Where Data System Abstractions Break: A Semiotic Reading

There is a class of production incident that feels uniquely frustrating. The system did exactly what it was supposed to do. The API was used correctly. The documentation, consulted afterward, turns out to have been accurate all along. And yet something went badly wrong — a job that rewrites ten times more data than expected, a container that provides no real isolation, a join that degrades catastrophically at scale.

The standard diagnosis is “leaky abstraction,” a term Joel Spolsky popularized in 2002. All abstractions leak, he argued. The implementation details eventually surface. This is true, but it explains very little. It doesn’t tell you which abstractions leak, where they leak, or why the leaks are so consistently surprising. It names the phenomenon without explaining its structure.

I want to propose a more precise diagnosis — one that draws on semiotics rather than software engineering, and specifically on the work of Charles Sanders Peirce and Umberto Eco. The claim is this: the most systematic and surprising performance pathologies in modern data systems are semiotic failures. They arise not from bugs, resource exhaustion, or misconfiguration, but from a structural divergence between what an interface signifies and what the underlying system does — a divergence that is predictable, recurring, and invisible to the model reader the interface itself constructs.

A Fifty-Year-Old Promise

The contract embedded in these interfaces is not new. Edgar F. Codd articulated it in 1970, in the paper that founded the relational model: A Relational Model of Data for Large Shared Data Banks. One of its central principles was data independence — the idea that queries should be written against a logical model, entirely insulated from the physical layout of the data. The user thinks in relations. The system handles storage, access paths, and execution strategy.
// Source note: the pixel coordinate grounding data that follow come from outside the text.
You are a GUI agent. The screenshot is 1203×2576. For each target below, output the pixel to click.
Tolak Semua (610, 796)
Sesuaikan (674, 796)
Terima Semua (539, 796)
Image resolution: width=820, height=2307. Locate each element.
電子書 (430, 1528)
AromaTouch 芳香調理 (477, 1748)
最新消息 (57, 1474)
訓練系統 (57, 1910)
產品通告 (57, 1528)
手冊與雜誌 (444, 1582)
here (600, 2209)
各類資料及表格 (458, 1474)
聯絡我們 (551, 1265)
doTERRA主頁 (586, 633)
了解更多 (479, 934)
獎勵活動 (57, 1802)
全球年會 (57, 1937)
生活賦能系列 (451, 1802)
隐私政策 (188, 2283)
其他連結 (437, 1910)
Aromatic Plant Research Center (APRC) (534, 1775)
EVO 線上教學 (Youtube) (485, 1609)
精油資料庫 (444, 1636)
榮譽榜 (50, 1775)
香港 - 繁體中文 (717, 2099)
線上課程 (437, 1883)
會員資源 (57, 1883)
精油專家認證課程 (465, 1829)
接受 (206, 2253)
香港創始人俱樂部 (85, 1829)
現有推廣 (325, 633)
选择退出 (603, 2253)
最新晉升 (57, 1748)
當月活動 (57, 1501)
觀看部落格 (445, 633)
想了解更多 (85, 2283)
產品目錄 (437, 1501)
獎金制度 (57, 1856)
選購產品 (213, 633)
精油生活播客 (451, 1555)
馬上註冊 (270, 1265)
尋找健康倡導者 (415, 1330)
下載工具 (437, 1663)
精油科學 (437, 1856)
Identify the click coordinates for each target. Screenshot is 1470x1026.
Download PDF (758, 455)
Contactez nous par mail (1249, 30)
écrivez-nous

It was a radical and largely successful idea. The cost-based optimizer that Selinger and her colleagues built for IBM’s System R in 1979 was its practical realization: given a declarative SQL query, the system would enumerate possible physical execution plans and choose the cheapest one. The user never needed to know which plan was chosen. That was the point.

But the System R team immediately recognized a tension they could not quite resolve. If the physical layer is fully hidden, users cannot understand why queries are slow. They cannot diagnose anomalies. They cannot make informed decisions about schema design or query structure. The solution — EXPLAIN, and later EXPLAIN ANALYZE — was already an admission: pure logical transparency is not enough. At some point, the physical layer has to become visible.

Spark, Delta Lake, and container runtimes have re-enacted this same drama at a different scale and with considerably more physical complexity. The promise is Codd’s promise, restated fifty years later. The tension is the same tension. What has changed is the distance between the logical interface and the physical reality — and that distance, in distributed systems, is vast.

The Interface as Sign

Peirce’s triadic model of the sign is the starting point. For Peirce, a sign is not a binary relationship between a word and a thing. It is a three-way relationship between a representamen (the sign in its material form), an object (what the sign refers to), and an interpretant (the meaning the sign produces in the mind of its receiver).

Applied to software interfaces, the mapping is surprisingly precise.

df.join(other, on="key") is a representamen — a token in a formal language. Its object is the logical operation of relational join: a well-defined set-theoretic operation with clear semantics. But the interpretant — what this sign actually produces in the mind of an experienced engineer — is something richer and more specific: an expectation of uniform cost, transparent execution, and behavior that scales predictably with data volume.

That interpretant is not naive. It is built from years of working with databases, SQL, and dataframe APIs that behave consistently across contexts. It is, in Eco’s terms, an encyclopedic reading of the sign — not just the formal denotation, but the full network of associations, analogies, and inferences that an experienced practitioner brings to it.

The problem is that the interpretant is wrong. Or rather: it is right often enough to be trusted, and wrong in precisely the cases that matter most.

Dictionary and Encyclopedia

Eco’s distinction between dictionary and encyclopedia is essential here. A dictionary definition is minimal and denotative: it captures the necessary and sufficient conditions for a term’s application. An encyclopedic entry is open and connotative: it captures the web of knowledge, cultural assumptions, and inferential pathways that surround a concept in actual use.

Documentation is a dictionary. Engineers read it as an encyclopedia.

The Apache Spark documentation accurately describes join as a transformation that combines two datasets based on a key. This is the dictionary entry. But when an engineer reads that entry, they activate an encyclopedia built from relational databases, from years of working with SQL optimizers, from the intuition that “join” is an operation whose cost is primarily a function of the size of the inputs and the selectivity of the predicate. That encyclopedia is the product of legitimate experience. It is also systematically misleading in a distributed execution context.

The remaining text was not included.